PROBLEM TO WORK ON
Rescale the records, starting with the line that contains "Click the green plus" and going on through the line that contains "Action: pyautogui.click(x=911, y=406)". Write out only those lines, leaving every other number and word unchanged, and multiply each coordinate in the answers by 0.65, rounding to whole numbers with halves rounded up.

SUPPLIED ENTRIES

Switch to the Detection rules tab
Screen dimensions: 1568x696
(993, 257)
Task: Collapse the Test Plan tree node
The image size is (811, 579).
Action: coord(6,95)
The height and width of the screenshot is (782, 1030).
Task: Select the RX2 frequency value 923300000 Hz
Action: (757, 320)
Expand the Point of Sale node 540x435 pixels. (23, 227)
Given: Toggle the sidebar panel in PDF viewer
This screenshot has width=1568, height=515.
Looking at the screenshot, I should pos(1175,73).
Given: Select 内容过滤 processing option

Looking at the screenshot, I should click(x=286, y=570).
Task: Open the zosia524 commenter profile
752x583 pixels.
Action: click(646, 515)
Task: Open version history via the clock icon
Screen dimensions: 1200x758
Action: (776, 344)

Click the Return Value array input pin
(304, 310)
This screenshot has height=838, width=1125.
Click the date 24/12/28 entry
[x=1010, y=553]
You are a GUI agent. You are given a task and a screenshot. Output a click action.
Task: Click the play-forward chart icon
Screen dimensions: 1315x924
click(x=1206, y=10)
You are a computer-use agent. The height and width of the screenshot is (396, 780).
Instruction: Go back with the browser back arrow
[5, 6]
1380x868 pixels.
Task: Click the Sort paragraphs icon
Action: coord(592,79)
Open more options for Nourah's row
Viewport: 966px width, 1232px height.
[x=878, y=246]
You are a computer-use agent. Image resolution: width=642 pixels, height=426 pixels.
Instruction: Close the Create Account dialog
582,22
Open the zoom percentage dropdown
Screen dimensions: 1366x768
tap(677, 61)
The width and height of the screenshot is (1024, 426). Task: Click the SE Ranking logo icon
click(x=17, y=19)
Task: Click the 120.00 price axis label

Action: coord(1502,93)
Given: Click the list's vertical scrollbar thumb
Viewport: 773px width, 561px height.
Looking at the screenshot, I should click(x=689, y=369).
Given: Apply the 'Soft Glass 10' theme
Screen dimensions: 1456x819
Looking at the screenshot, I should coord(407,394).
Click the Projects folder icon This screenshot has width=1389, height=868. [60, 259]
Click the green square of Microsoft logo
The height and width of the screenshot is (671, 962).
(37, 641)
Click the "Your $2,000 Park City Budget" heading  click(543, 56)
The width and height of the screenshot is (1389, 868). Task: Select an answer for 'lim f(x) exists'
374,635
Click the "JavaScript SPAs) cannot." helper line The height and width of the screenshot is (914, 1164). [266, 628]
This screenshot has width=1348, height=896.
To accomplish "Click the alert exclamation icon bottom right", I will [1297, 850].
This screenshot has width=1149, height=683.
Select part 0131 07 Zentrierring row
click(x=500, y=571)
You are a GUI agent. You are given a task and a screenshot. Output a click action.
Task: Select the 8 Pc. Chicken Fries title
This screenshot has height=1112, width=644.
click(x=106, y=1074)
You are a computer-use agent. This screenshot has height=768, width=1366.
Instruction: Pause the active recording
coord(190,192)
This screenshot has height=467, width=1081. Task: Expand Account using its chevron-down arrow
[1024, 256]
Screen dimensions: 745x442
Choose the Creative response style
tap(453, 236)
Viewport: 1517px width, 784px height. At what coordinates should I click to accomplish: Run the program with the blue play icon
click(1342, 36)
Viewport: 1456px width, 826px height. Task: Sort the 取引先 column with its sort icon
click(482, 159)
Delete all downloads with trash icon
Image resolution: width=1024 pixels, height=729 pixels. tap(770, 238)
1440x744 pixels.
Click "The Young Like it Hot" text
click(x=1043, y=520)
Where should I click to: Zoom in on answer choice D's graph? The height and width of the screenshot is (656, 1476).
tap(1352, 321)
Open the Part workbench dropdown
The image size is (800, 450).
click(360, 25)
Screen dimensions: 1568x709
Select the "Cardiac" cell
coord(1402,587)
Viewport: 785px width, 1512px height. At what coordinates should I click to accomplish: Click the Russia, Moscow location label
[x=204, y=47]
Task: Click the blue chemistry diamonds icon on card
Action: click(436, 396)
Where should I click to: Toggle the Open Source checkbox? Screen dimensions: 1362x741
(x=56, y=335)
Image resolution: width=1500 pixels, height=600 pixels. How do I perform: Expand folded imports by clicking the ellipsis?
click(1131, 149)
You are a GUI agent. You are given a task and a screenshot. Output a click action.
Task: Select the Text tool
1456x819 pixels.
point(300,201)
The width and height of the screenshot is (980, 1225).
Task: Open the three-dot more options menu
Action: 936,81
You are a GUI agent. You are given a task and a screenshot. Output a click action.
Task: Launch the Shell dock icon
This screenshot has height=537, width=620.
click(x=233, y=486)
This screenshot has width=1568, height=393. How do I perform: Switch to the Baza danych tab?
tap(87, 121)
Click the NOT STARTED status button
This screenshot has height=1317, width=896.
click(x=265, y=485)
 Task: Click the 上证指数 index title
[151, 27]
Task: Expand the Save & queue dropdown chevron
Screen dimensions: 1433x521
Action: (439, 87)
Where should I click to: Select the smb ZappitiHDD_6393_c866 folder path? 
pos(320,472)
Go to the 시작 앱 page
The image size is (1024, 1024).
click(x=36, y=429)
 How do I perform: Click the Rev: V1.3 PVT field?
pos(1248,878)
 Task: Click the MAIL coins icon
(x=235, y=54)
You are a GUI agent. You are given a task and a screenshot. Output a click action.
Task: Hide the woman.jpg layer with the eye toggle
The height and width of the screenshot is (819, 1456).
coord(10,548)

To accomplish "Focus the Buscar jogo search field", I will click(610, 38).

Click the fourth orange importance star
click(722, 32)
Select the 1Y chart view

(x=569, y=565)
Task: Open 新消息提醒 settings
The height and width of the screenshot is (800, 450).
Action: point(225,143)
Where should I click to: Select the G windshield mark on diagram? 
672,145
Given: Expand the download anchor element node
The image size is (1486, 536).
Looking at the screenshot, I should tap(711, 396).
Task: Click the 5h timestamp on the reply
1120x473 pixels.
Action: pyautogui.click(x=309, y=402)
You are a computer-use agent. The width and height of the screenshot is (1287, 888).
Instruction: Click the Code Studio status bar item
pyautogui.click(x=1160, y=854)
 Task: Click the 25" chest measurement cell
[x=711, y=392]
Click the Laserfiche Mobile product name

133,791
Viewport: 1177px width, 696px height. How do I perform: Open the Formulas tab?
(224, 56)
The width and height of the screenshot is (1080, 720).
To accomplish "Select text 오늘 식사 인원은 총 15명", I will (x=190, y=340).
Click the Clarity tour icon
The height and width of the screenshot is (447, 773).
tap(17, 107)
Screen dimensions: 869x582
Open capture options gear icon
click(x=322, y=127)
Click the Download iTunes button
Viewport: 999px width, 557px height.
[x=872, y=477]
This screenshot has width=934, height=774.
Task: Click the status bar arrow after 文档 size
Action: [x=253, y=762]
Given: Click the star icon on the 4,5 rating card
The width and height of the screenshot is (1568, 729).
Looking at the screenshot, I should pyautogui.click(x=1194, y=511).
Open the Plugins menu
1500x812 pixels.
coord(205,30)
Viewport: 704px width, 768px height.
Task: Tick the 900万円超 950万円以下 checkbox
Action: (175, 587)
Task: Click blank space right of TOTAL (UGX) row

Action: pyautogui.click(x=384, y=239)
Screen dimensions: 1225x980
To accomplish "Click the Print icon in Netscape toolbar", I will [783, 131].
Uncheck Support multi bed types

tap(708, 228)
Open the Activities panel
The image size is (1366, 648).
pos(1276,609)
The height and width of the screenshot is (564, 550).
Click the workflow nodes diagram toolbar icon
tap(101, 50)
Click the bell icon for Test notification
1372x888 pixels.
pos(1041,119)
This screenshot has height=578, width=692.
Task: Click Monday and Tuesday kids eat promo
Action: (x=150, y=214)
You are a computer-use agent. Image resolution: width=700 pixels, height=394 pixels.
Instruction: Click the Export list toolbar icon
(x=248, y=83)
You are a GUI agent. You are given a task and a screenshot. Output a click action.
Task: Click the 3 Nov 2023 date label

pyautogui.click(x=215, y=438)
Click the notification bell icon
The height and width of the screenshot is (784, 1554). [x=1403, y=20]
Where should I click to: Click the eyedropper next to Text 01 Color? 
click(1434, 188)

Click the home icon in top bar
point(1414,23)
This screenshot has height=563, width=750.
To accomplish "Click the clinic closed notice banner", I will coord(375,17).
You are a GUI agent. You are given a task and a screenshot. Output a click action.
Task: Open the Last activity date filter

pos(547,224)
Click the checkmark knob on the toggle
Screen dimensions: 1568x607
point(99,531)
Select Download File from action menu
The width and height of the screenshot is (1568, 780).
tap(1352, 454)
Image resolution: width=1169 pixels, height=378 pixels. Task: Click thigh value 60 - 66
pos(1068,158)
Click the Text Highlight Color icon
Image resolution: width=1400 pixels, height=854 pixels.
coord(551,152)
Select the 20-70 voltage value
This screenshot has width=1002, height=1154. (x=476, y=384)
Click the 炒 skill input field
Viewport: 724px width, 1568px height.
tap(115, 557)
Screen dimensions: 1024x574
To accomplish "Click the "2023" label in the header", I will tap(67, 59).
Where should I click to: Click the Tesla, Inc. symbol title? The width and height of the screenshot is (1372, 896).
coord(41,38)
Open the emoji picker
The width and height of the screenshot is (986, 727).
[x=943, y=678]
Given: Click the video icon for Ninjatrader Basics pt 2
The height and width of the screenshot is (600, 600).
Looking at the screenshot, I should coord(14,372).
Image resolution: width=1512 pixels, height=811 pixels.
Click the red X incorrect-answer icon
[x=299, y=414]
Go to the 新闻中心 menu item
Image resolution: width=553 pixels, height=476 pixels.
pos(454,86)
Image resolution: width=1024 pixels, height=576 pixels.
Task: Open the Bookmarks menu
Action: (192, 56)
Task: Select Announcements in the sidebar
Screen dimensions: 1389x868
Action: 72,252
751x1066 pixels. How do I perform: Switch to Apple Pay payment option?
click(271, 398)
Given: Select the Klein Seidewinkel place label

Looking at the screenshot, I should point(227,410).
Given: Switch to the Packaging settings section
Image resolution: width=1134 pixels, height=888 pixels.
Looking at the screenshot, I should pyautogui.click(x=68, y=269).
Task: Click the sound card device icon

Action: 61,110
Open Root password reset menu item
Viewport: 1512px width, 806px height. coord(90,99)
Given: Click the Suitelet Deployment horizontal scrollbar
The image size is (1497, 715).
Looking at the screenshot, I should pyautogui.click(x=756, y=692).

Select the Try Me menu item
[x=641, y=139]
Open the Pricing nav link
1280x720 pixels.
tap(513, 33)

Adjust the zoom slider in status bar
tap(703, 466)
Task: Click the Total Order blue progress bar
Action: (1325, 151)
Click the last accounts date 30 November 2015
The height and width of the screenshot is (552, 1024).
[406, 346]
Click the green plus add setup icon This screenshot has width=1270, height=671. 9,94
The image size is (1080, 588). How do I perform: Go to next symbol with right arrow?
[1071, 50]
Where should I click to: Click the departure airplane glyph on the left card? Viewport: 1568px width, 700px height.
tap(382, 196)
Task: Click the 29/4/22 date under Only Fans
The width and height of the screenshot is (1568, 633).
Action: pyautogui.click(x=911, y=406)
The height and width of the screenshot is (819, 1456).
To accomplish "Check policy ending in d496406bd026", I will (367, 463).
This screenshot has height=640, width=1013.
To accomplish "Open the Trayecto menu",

ANSWER TO THIS PROBLEM
Click the green plus add setup icon This screenshot has width=1270, height=671. 6,61
The image size is (1080, 588). How do I perform: Go to next symbol with right arrow?
[696, 33]
Where should I click to: Click the departure airplane glyph on the left card? Viewport: 1568px width, 700px height.
tap(248, 127)
Task: Click the 29/4/22 date under Only Fans
The width and height of the screenshot is (1568, 633).
Action: pyautogui.click(x=592, y=264)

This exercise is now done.